═══ RECORDS FOR THIS TASK ═══

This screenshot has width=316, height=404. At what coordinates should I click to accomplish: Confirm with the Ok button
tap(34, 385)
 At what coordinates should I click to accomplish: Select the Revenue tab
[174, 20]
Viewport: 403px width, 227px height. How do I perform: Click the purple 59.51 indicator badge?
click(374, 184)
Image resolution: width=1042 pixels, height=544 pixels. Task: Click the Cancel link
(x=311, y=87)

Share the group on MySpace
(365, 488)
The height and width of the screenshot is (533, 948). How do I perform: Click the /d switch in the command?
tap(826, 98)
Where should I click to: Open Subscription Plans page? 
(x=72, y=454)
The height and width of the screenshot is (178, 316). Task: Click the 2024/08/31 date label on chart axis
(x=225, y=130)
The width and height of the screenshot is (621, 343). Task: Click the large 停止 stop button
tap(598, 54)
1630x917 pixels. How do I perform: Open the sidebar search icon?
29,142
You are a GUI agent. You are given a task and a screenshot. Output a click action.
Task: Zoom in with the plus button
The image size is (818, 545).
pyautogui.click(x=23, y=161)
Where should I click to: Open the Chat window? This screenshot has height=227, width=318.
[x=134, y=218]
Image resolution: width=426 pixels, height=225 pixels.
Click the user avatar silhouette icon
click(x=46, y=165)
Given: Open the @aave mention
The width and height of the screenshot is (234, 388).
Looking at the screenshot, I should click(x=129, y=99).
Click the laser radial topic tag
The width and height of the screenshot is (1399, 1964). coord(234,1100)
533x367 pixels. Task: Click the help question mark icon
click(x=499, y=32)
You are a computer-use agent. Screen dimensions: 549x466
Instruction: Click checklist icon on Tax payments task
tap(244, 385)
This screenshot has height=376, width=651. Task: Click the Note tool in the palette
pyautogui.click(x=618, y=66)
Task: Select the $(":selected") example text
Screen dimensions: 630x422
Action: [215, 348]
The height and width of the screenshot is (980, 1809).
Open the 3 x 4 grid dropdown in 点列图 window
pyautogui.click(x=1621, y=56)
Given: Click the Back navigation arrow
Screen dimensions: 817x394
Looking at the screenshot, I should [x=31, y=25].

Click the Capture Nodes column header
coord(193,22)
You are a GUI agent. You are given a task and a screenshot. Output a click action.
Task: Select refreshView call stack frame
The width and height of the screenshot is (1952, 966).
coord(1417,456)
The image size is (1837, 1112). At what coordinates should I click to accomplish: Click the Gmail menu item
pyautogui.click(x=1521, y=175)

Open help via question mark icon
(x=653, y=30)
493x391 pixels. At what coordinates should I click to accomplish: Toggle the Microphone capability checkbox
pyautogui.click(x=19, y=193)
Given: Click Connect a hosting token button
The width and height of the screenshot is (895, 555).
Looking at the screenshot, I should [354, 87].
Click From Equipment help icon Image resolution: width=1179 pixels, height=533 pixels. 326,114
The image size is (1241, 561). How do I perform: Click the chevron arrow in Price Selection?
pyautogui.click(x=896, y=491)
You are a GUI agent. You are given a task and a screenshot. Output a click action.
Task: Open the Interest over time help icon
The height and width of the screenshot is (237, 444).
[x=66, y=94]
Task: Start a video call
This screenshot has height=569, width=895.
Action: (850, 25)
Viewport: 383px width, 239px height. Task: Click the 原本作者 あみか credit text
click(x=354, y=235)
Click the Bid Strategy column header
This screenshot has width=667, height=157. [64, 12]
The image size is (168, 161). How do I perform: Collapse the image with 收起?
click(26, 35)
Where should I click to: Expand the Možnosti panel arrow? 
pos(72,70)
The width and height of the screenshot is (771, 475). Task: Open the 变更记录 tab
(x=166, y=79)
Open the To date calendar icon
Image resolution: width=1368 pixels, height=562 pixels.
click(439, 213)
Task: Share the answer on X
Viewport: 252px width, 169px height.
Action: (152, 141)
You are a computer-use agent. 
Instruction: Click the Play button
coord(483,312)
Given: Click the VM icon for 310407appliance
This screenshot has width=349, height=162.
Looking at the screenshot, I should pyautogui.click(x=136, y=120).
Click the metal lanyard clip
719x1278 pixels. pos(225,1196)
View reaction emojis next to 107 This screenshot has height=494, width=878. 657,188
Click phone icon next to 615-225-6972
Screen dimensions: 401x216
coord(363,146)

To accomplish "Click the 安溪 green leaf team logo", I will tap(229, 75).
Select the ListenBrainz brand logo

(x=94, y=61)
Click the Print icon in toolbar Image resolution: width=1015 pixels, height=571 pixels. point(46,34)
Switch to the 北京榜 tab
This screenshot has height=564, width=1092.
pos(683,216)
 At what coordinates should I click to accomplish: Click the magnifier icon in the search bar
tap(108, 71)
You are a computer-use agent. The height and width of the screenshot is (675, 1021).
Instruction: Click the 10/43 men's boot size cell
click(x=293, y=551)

═══

WORK TO DO —
Transcribe the material from the line with "Given: Click the Back navigation arrow" up to and including the line with "[x=66, y=94]".

ANSWER IN FULL —
Given: Click the Back navigation arrow
Screen dimensions: 817x394
Looking at the screenshot, I should [x=31, y=25].

Click the Capture Nodes column header
coord(193,22)
You are a GUI agent. You are given a task and a screenshot. Output a click action.
Task: Select refreshView call stack frame
The width and height of the screenshot is (1952, 966).
coord(1417,456)
The image size is (1837, 1112). At what coordinates should I click to accomplish: Click the Gmail menu item
pyautogui.click(x=1521, y=175)

Open help via question mark icon
(x=653, y=30)
493x391 pixels. At what coordinates should I click to accomplish: Toggle the Microphone capability checkbox
pyautogui.click(x=19, y=193)
Given: Click Connect a hosting token button
The width and height of the screenshot is (895, 555).
Looking at the screenshot, I should [354, 87].
Click From Equipment help icon Image resolution: width=1179 pixels, height=533 pixels. 326,114
The image size is (1241, 561). How do I perform: Click the chevron arrow in Price Selection?
pyautogui.click(x=896, y=491)
You are a GUI agent. You are given a task and a screenshot. Output a click action.
Task: Open the Interest over time help icon
The height and width of the screenshot is (237, 444).
[x=66, y=94]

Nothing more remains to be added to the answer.